Tuesday, April 28, 2015

Pengolahan Hasil Panen

12:38 PM Posted by Penulis No comments


5. Pemurnian dan penjernihan minyak sawit
 minyak sawit yang keluar dari tempat pemerasan atau pengepresan masih berupa minyak sawit kasar karena masih mengandung kotoran berupa partikel partikel dari tempurung dan serabut serta 40 - 50 % air. tujuan ini yaitu agar diperoleh minyak sawit dengan kualitas sebaik mungkin dan dapat dipasarkan dengan harga yang layak. agar diperoleh minyak sawit yang yang bermutu baik, minyak sawit kasar tersebut diolah lebih lanjut, yaitu dialirkan dalam tangki minyak kasar (crude oil tank ). minyak sawit kasar yang telah terkumpul di panaskan hingga mencapai termperatur 95 - 100 derajat celcius. Peningkatan termeperatur ini bertujuan untuk memperbesar perbedaan berat jenis minyak dan air serta sludge sangat membantu dalam proses pengendapan.
Setelah melalui pemurniam atau klarifikasi bertahap, akan dihasilkan minyak sawit mentah. proses penjernihan dilakukan untuk menurunkan kandungan air dalam minyak. minyak sawit yang telah dijernihkan ditampung dalam tangki tangki penampungan dan siap di pasarkan atau diolah lebih lanjut sampai dihasilkan minyak sawit murni dan hasil olahanya.

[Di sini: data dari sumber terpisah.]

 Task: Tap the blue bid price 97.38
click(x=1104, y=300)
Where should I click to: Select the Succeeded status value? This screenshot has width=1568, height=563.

6. Pengeringan dan pemecahan biji
biji sawit yang telah dipisah pada proses pengadukan, diolah lebih lanjut untuk diambil minyaknya. sebelum dipecah, biji - biji sawit dikeringakan dalam silo, minimal 14 jam dalam sirkulasi udara kering pada suhu 50 - 80 C . akibat proses pengeringan ini, inti sawit akan mengerut sehingga memudahkan pemisahan inti sawit dari tempurungnya. selain penguapan biji dalam silo juga mengalami fermentasi sehingga serabut yang masih menempel pada biji akan mengalami pelapukan. kadar air yang dikehendaki adalah 12 %. jika temperatur kurang maka kadar air biji masih tinggi sehingga menyulitkan pemisahaan inti dari cangkangnya.
Biji sawit yang sudah kering dibawa ke alat pemecah biji., terdapat dua alat pemecah biji yang digunakan oleh perkebunan kelapa sawit saat ini, yaitu nut cracker mmodel rotor vertikal dan horizontal. namun, yang lebih banyak digunakan adalah yang nut cracker model rotor horizontal karena tanaman sawit yang banyak digunakan saat ini adalah dari jenis tenera, dengan biji yang cenderung lebih kecil dan cangkangnya lebih tipis. pada nut cracker, biji seolah dikupas pada suatu stator yang dibuat gerigi ketika rotor hilang ( baling - baling ) berputar untuk menggerkan biji biji tersebut sehingga mengakibatkan biji terpecah

7. Pemisah inti sawit dari tempurung
Pemisah inti sawit dari tempurungnya dilakukan berdasarkan perbedaan berat jenis antara inti sawit dan tempurung. alat yang digunakan adalah hydrocyclone separator. inti dari tempurung dipisahkakan oleh aliran airyang berputar dalam sebuah tabung atau dengan mengapungkan biji biji yang pecah dalam larutan lempung yang mempunyai berat jenis 1,16. dalam keadaan tersebut biji sawit akan mengapung dan tempurung akan tenggelam. proses selanjutnya adalah pencucian inti sawit dan tempurung sampai bersih.
Untuk menghindari kerusakan akibat microorganisme, inti sawit harus segera dikeringkan dalam suhu 80 C. setelah kering inti sawit sapat di pak atau diolah lebih lanjut yaitu dengan ekstraksi untuk menghasilkan minyak inti sawit.